Problem requirements:
Your job with the data below: print everything from the line that holds "The image size is (720, 1600)." down to the line that holds "Open the photo of the kneeling man", ends included, exactly, and nothing else.
(The data)
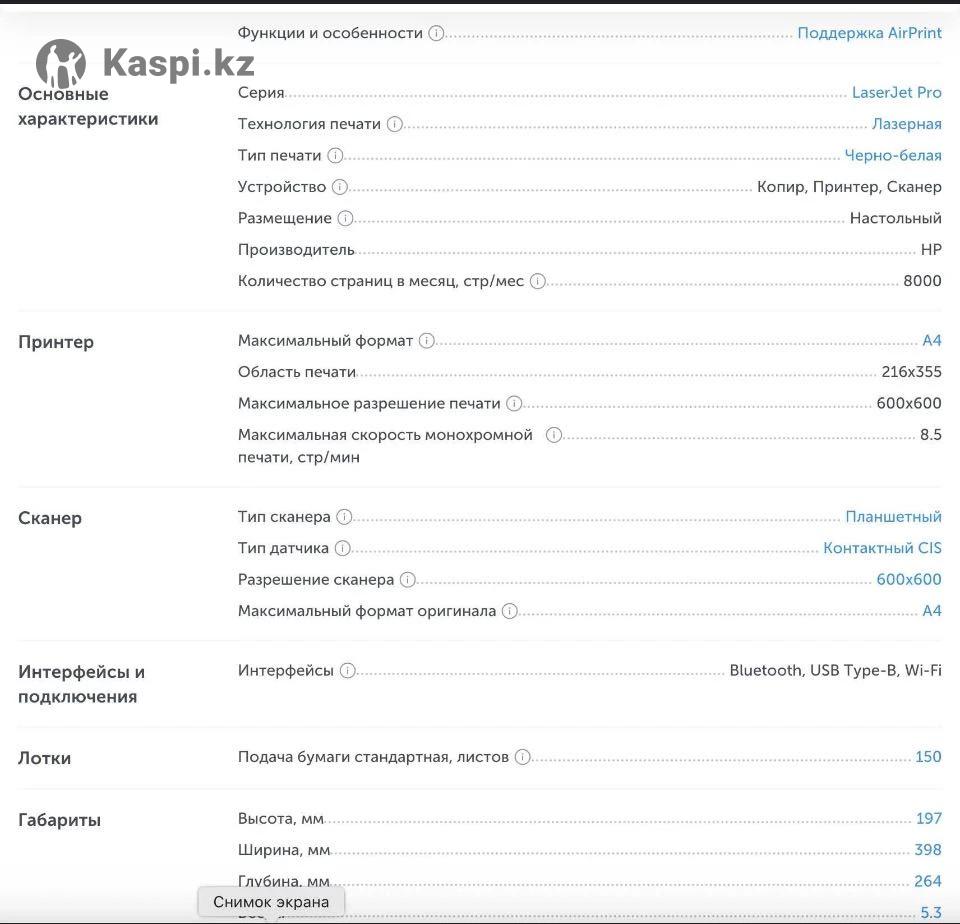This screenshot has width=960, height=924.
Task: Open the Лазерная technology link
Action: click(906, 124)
(End The data)
(The data)
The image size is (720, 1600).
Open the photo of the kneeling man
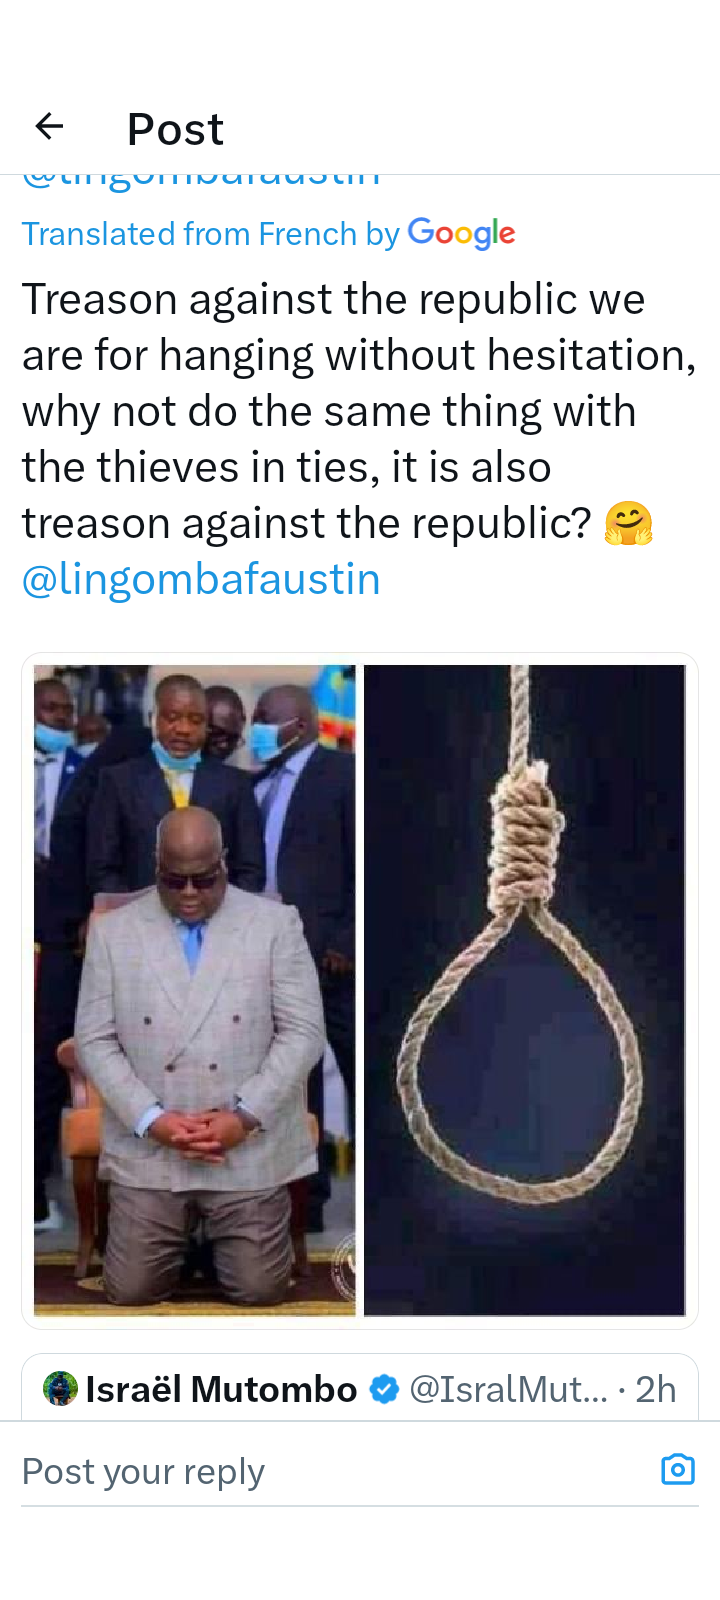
(End The data)
Exercise solution:
The image size is (720, 1600).
Open the photo of the kneeling man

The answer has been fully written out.